The droplet-based culture method was then repeated using a pre-filtered faecal bacterial suspension. Compared to traditional cultivation methods, the plates formed via the single-cell droplet approach contained more colonies. Analysis of 16s rRNA sequencing data revealed that there was no significant difference between the alpha diversity (richness) of the cells from the original faecal sample and the cells from the droplet culture, suggesting that the communities obtained from the droplet culture method are the same as the communities present in the original sample. Beta diversity, which considers community composition, differed between traditional culture plates and droplet-based culture plates, with most of the top-25 genera increasing in abundance in the droplet-based method.
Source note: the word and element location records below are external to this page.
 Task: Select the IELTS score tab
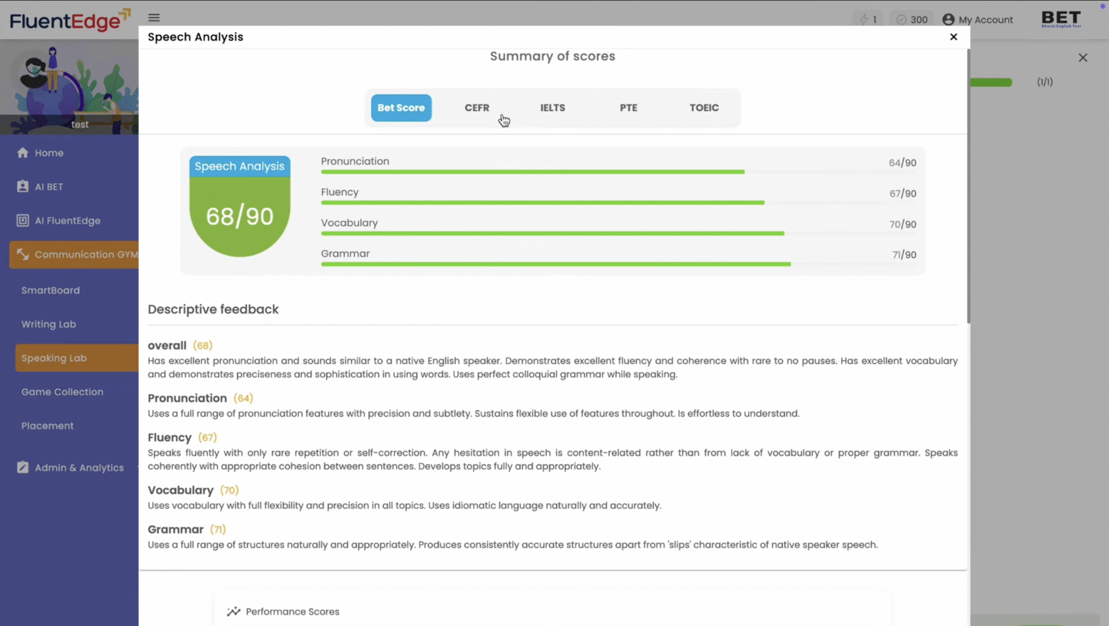pos(552,108)

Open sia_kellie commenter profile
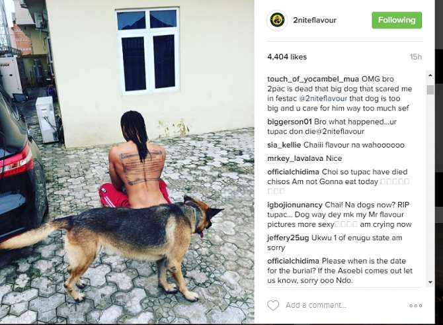click(x=284, y=145)
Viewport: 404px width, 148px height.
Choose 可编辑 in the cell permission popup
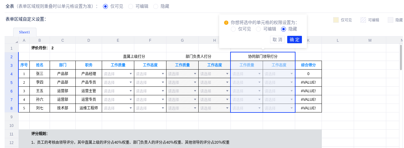click(x=258, y=29)
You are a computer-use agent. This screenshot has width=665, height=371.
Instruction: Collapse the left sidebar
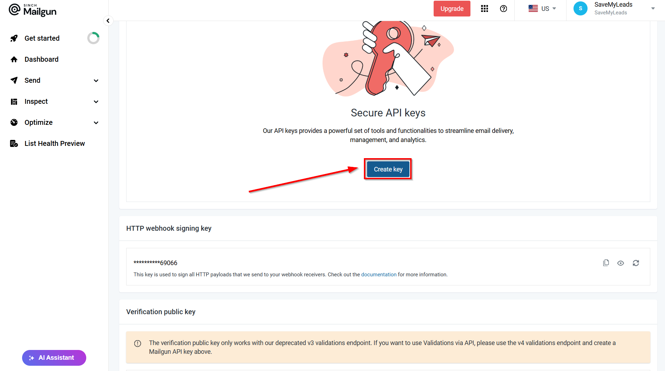click(x=108, y=21)
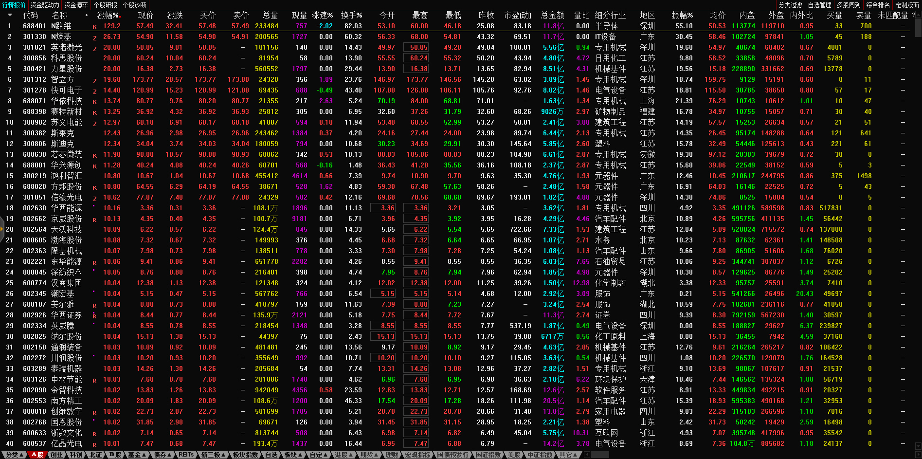Screen dimensions: 922x459
Task: Click the question mark help icon
Action: pyautogui.click(x=913, y=15)
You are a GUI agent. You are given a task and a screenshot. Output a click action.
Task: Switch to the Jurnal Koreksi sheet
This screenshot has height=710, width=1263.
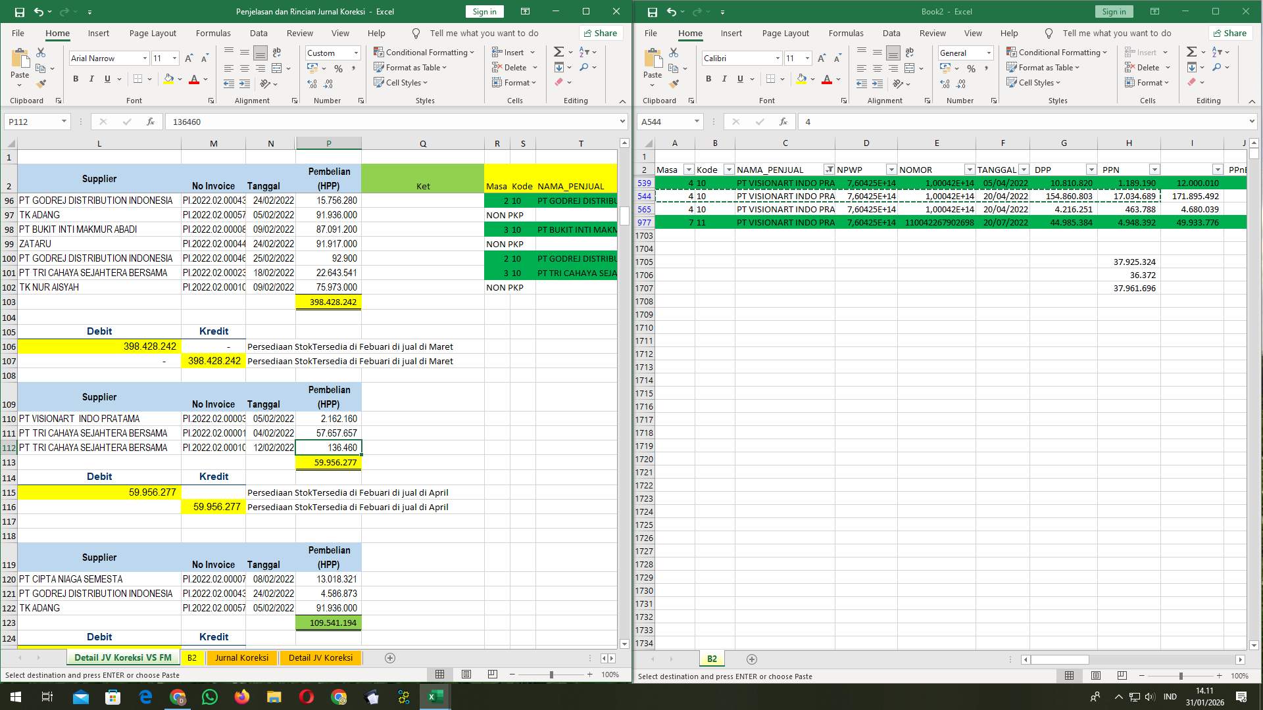tap(241, 657)
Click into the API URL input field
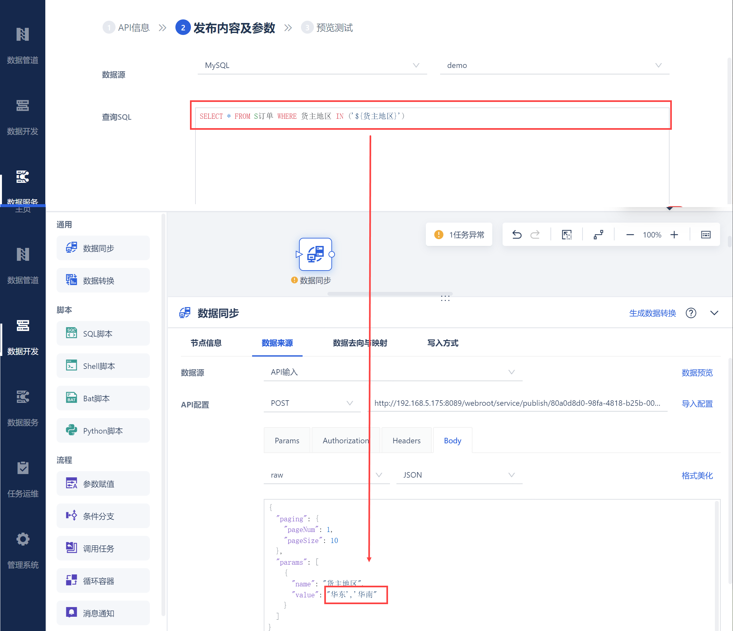Image resolution: width=733 pixels, height=631 pixels. pos(517,403)
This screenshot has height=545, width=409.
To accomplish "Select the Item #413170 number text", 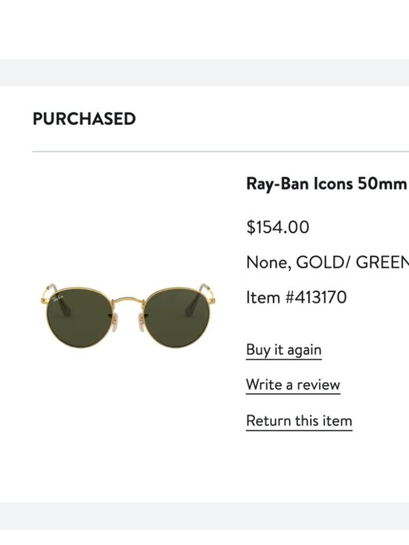I will [x=297, y=297].
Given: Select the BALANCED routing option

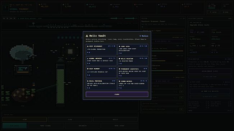Looking at the screenshot, I should [83, 126].
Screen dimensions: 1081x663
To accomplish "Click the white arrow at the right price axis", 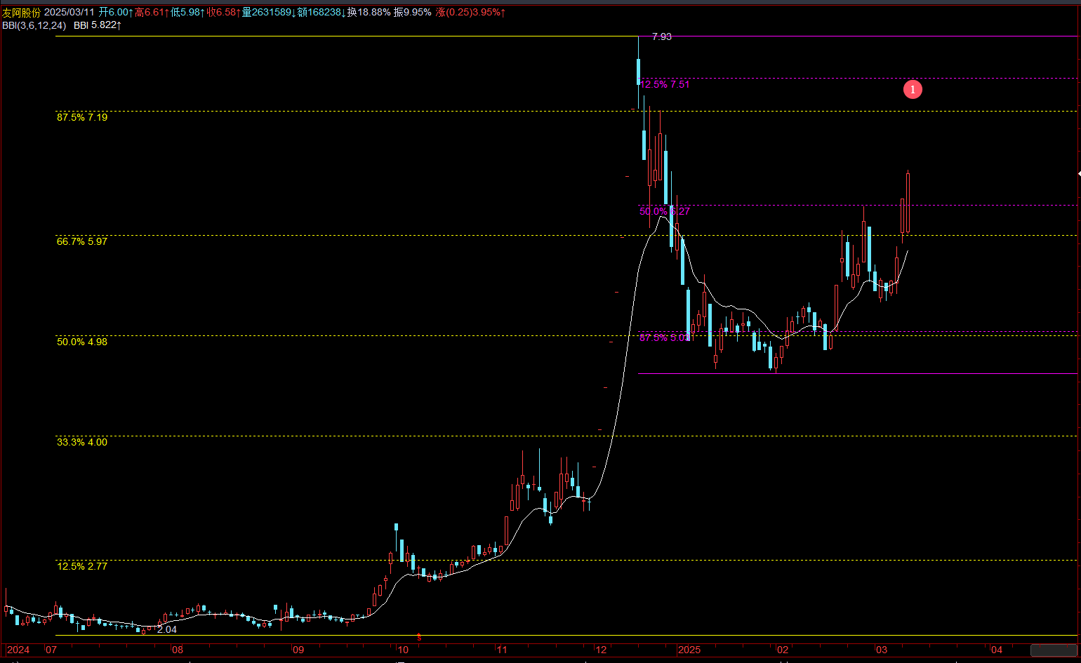I will [x=1079, y=173].
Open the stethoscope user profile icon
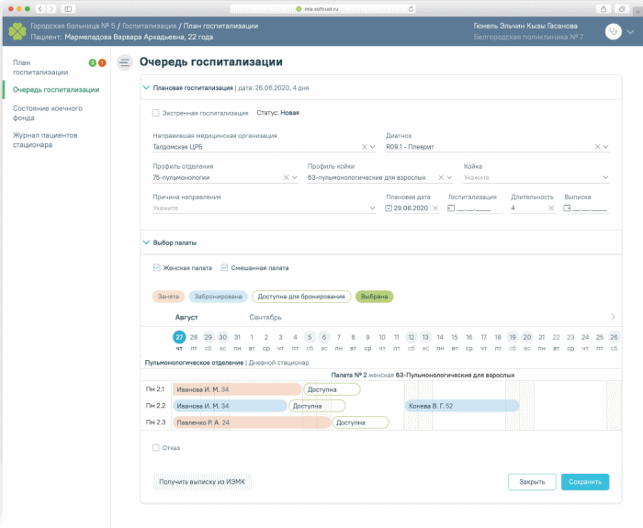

In addition, within a random selection of 100 colonies, a total of 7 species were found in traditional culture plates, whereas a total of 14 species were found in droplet culture plates, which suggests that the single-cell droplet culture is more effective for culturing gut microbiota and preserving community diversity. In a final experiment, the authors spread droplets generated from the original faecal suspension onto plates containing the supernatant of EBPB, which contains butyrate and other metabolites. Beta-diversity analysis suggested that the resulting community was unique, with 11 species under four genera (Lactobacillus, Bifidobacterium, Bacillus, and Enterococcus) present, which represent species able to use butyrate and/or other EBPB metabolites. Thus, the droplet-based culture method successfully obtained functional gut bacteria isolates to be used in future studies of anti-obesity bacterial therapeutics.